The artist explained to Wired his reason for the series:
Digital technology is changing the way we consume culture. This is neither good or bad. A lot of very interesting art emerges from new tools of expression. But, like any change, it will take time for people to understand that we need art of the past and masterpiece paintings [in order] to make something interesting with digital creation. The future will let us know.
I think these images seem more like a challenge to museum to consider new ways to reorganize their art and find ways that we could interact with it. I believe it’s a challenge they are up to.

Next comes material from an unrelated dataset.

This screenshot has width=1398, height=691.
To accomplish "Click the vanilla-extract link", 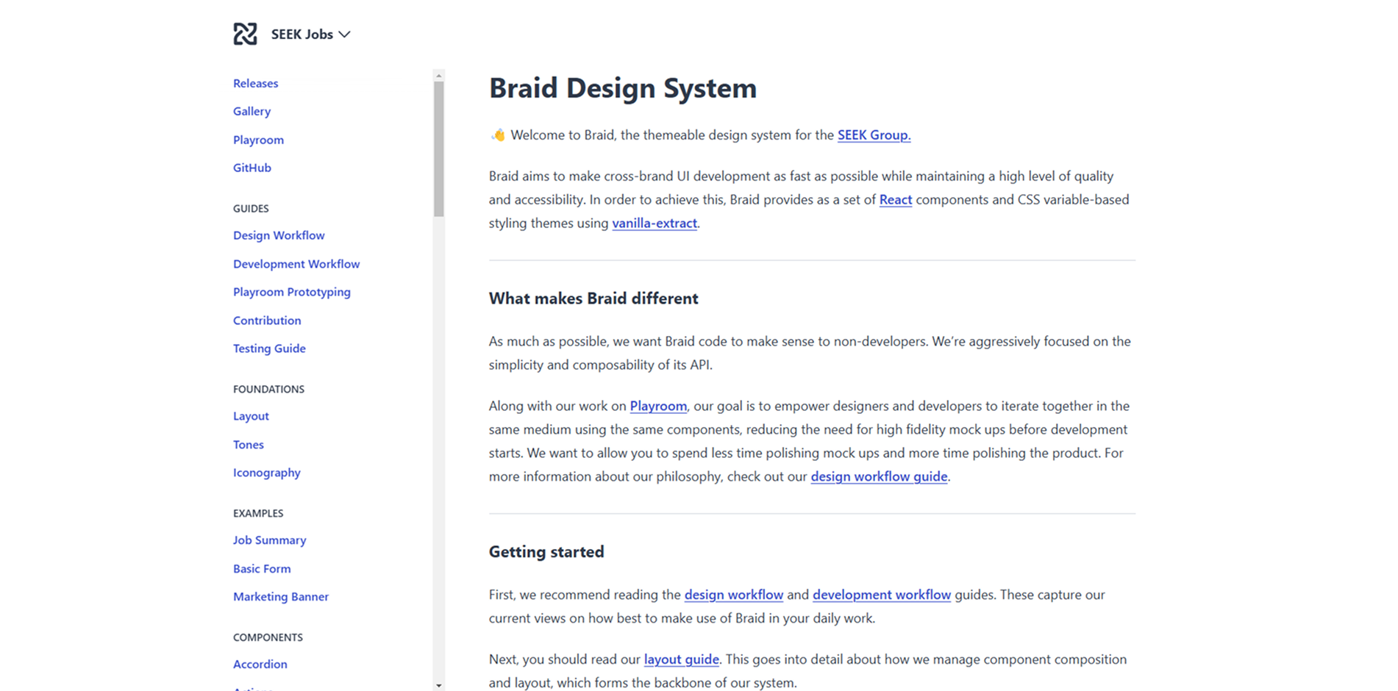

Writing on the Huffington Post a few months ago, James Elkins compiled some stats about how long people actually look at art in a museum:
There have been a number of surveys of how visitors interact with paintings in museums. One found that an average viewer goes up to a painting, looks at it for less than two seconds, reads the wall text for another 10 seconds, glances at the painting to verify something in the text, and moves on. Another survey concluded people looked for a median time of 17 seconds. The Louvre found that people looked at the Mona Lisa an average of 15 seconds, which makes you wonder how long they spend on the other 35,000 works in the collection. A survey at the Metropolitan Museum of Art supposedly found that people look at artworks for an average of 32.5 seconds each, but they must not have counted the ones people glance at.
hat tip @markart
Interesting.. and it does speak to how little attention most pay to art and part of why. What I fear, though, is the uncritical culture around technology and things like Artstor and the like will eventually eat away at the numbers of people who actually visit museums or galleries to see real artwork up close. As we develop more and more screens at which we stare for larger portions of our lives we are coming more and more to equate that mediated experience with the real thing in many instances. This isn’t just a problem for art, but for how we live our actual lives.